Berserk Docs
Tabular OperatorsFilter Operators

trace-find

Finds traces by structural span relationships (ancestor/descendant/sibling) and correlated logs.

Finds traces by structural span relationships (ancestor/descendant/sibling) and correlated logs. Evaluates parent-child relationships between spans within each trace and returns matching traces. Optional output clauses (summarize, where) control what data is extracted from each matching trace. Predicates inside { } blocks use standard KQL where-clause syntax.

Structural operators define the required relationship between spans: >> (descendant), > (child), << (ancestor), < (parent), ~ (sibling), :: (has correlated log — shorthand for > targeting log fields).

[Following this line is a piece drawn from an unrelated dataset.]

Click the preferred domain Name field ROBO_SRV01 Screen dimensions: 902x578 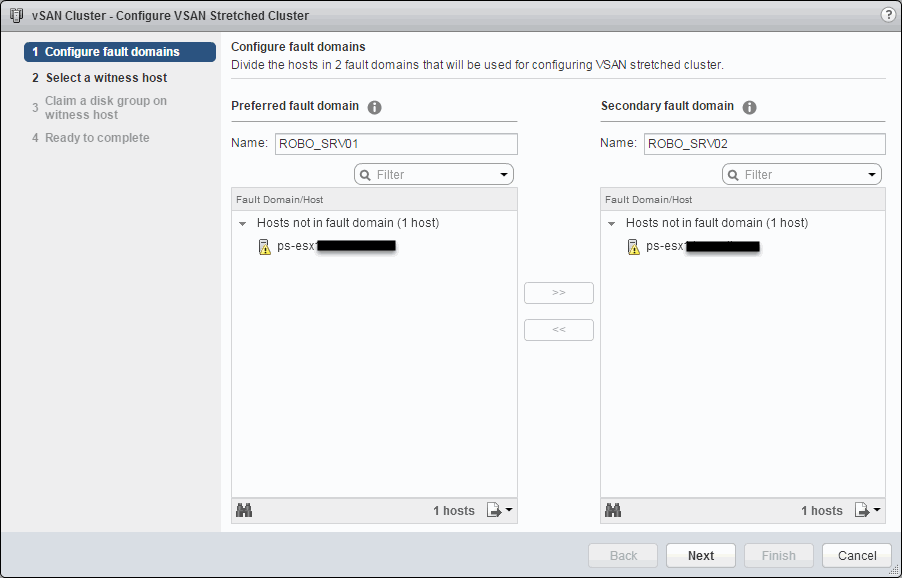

Logs as span children: When the input includes log records (e.g., union otel_logs, spans), logs are treated as children of the span they're attached to (via shared span_id). All structural operators work naturally with logs — >> finds logs as descendants, > finds them as direct children. The :: operator is convenient shorthand for > when the RHS predicate targets log-specific fields like body or severity_text. Logs are leaf nodes and cannot have children.

Composition operators combine independent structural checks at the trace level: and (both must hold), or (either must hold). so { A } and { B } returns traces that has a span matching A and a span matching B. Precedence (tightest first): :: > structural (>>, >, <<, <, ~) > and/or. Search predicates: The search keyword can be used inside { } blocks for full-text matching: { search "error" } is equivalent to { * has "error" }. All search syntax is supported, including column-scoped search ({ search body:"timeout" }).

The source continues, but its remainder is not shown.